We are having issues with the Post Listing module lately. Google Search Console is finding crawl errors for all posts linked in the listing. The links behave normally when clicked, but they are sending Google to a broken page.
These all lead to a blank page that just says “expired”
If I search the source, these broken links aren’t present. If I use developer tools to search the source, they are. So, these are generated by javascript. Has anyone else run into this problem and fixed it? The only solution I can think of is abandoning the hubspot module and just writing a new one - the custom made ones I have on other sites don’t produce this issue. I’d like to avoid this because we have a lot of templates for this site each needing a listing from a different category - it’d be great if HubSpot could just fix the issue with the standard module.
I'm having issues with this as well. I see that up until October 4th, these pages from popular posts etc were being blocked, and something must have changed on the fourth?
Thanks for your patience here. I dug into this with the team, and we've removed these resources from the robots.txt files by default and set the x-robots-tag: none Response Header (Equivalent to noindex, nofollow) on the _hcms/postlisting requests as documented by Google. This should resolve these errors in the console going forward.
I just got a new batch of alerts from Google Search Console related to these errors.
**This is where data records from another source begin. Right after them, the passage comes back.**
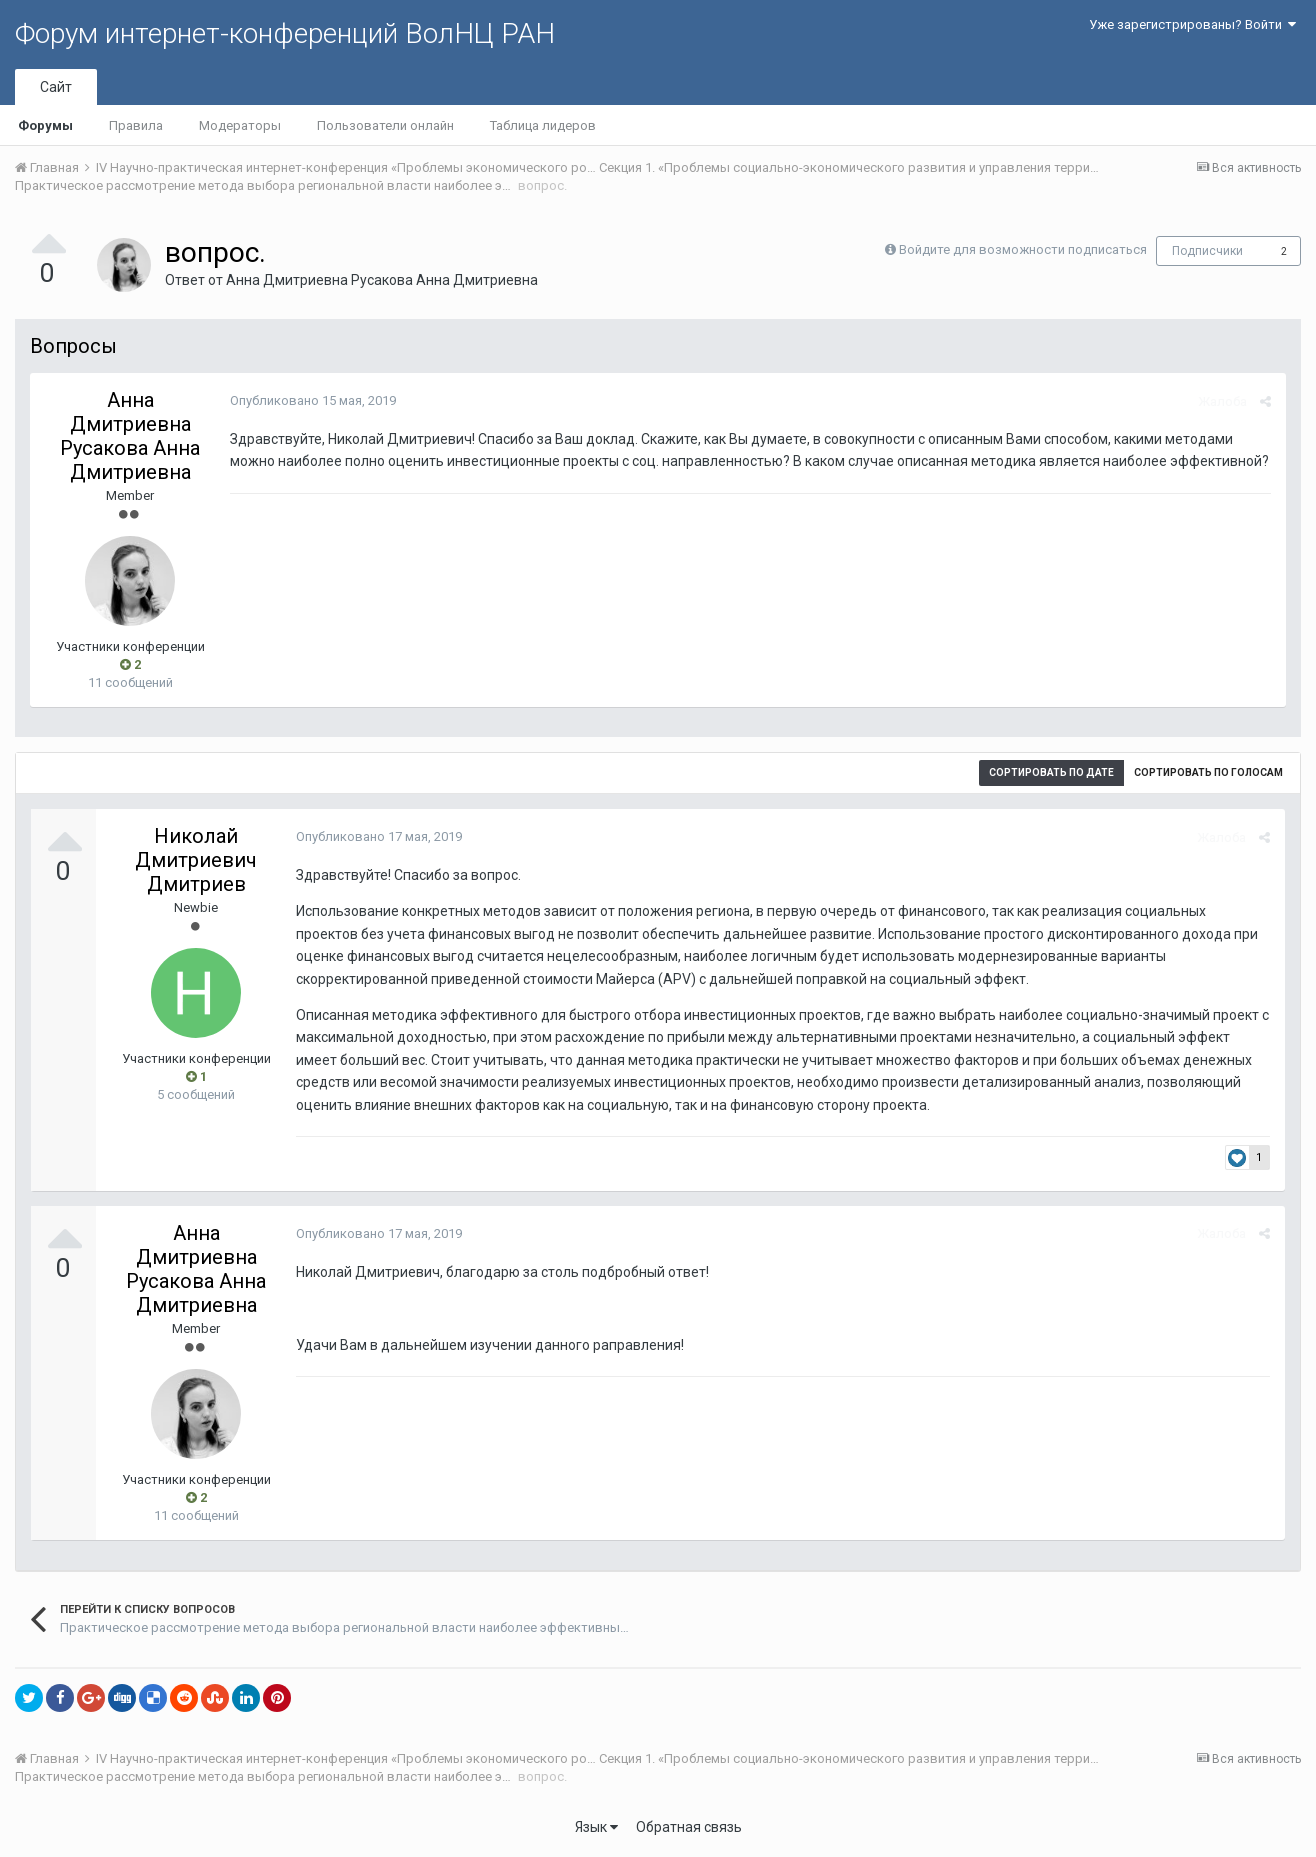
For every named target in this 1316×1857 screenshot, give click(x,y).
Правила (136, 125)
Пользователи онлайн (385, 125)
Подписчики (1207, 251)
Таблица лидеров (543, 125)
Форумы (45, 125)
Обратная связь (689, 1827)
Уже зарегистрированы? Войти (1192, 24)
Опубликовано (313, 400)
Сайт (56, 87)
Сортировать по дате (1051, 772)
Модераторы (240, 125)
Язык (596, 1827)
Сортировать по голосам (1208, 772)
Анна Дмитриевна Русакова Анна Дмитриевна (382, 280)
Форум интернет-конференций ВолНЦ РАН (285, 33)
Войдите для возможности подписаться (1023, 249)
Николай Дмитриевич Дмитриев (196, 860)
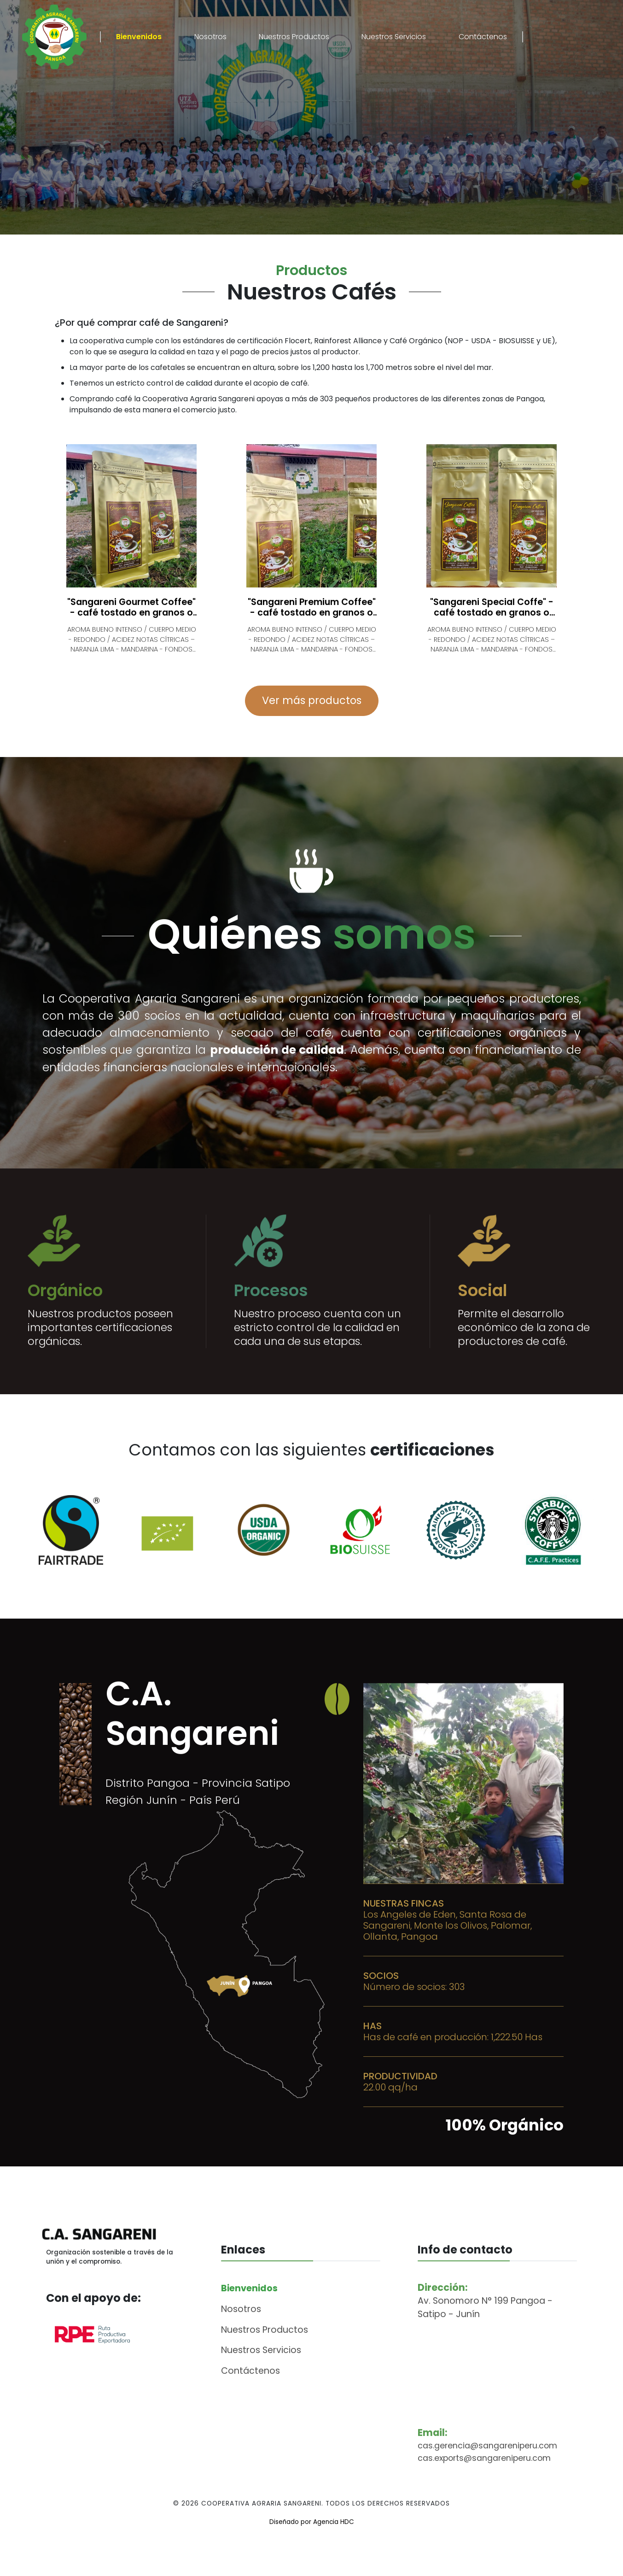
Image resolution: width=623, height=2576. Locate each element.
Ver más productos (311, 700)
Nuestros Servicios (393, 36)
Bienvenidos (139, 36)
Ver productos (187, 207)
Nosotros (210, 36)
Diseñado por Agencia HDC (311, 2554)
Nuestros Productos (294, 36)
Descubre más (70, 207)
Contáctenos (483, 36)
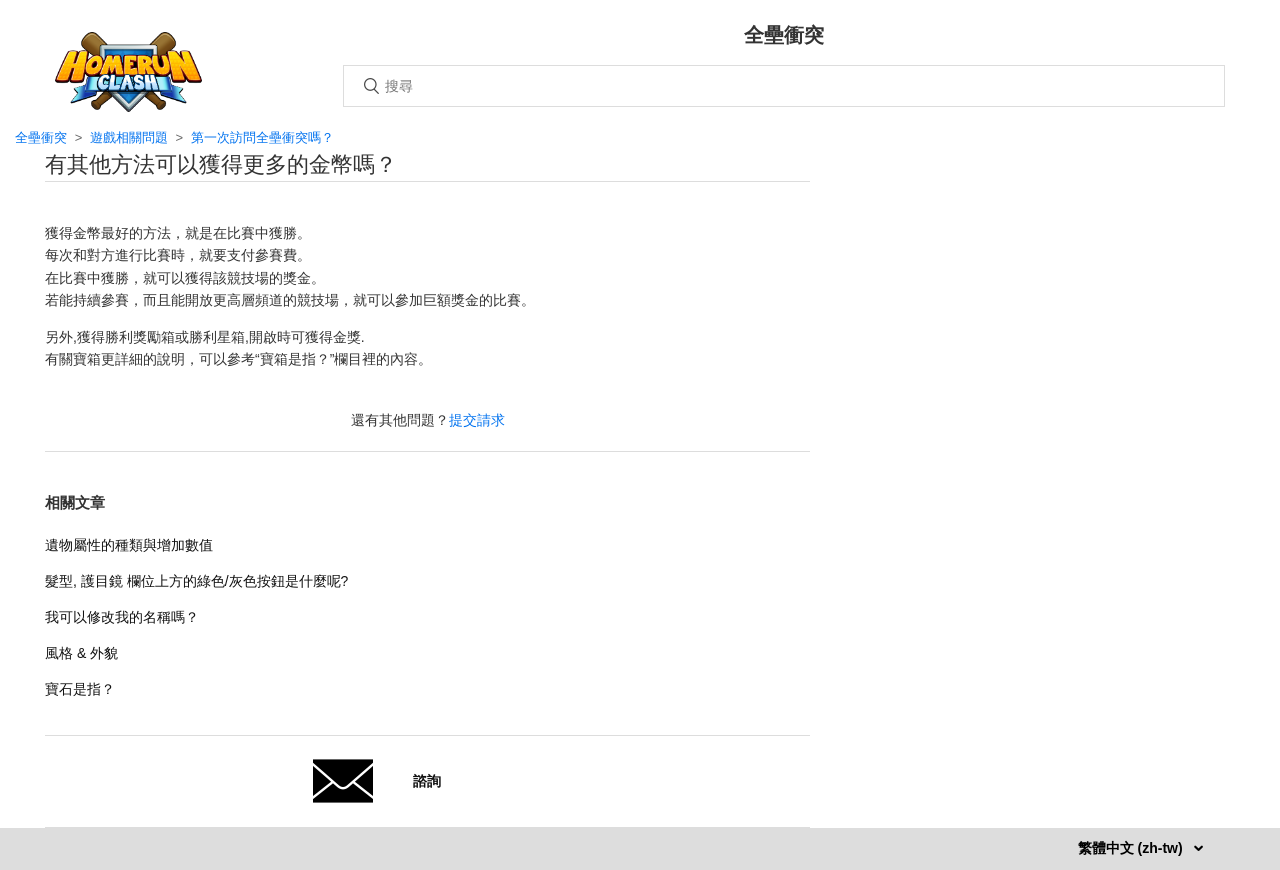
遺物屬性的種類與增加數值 (129, 545)
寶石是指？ (80, 689)
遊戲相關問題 (129, 137)
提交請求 (477, 420)
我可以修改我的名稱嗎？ (122, 617)
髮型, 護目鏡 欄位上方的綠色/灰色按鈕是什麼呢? (196, 581)
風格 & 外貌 (81, 653)
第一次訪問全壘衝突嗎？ (262, 137)
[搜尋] (784, 86)
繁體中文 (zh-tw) (1132, 848)
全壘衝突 (41, 137)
Googlebot couldn't crawl your URL because your server either requires authentication to access the page, or it is blocking Googlebot from accessing your site. Learn more
I had a bunch of errors (soft-404) on /_hcms/perf paths. In my case the record in robots.txt looked like this;
Disallow: /_hcms/perf/
This does not however match /_hcms/perf (without the trailing slash). So I changed this to;
Disallow: /_hcms/perf
Which actually does match the url with the trailing slash.
I suppose your problem with the /_hcms/postlisting url is caused by a similar record (although in my case Hubspot adds this url by default to the robots.txt)
I am seeing an error on similar pages in my search console as well. It is listed as "Indexed, though blocked by robots.txt". Is it important for these pages to be indexed? All my posts have a similar URL in the source but the 'hs-signature' value changes depending on the page. What is the 'hs-signature'?
Can you give me an example page where you're seeing these links? It'd also be helpful if you could include an example of a full URL being included in the search console.
Thanks for your patience here; we've recently pushed out a fix that should prevent Google Search Console from picking up these links. Let me know if you're still seeing issues going forward (allow ~5 hours for all caches to clear).
Sorry for the delay here, I appreciate your patience. I'm currently digging into this with the team. I'll update this topic when I have more information.
Actually, the issue is no longer happening. My best guess is that they fixed it in this last day or so. I’ll tell search console these have been fixed and see if they pop back up again. Hopefully they won’t.
Using developer tools, you can find the offending links. They are not in the source code otherwise. Google is finding them and I suppose that is our main problem with this.
The offending blog listings are using the standard hubSpot Post Listing Module.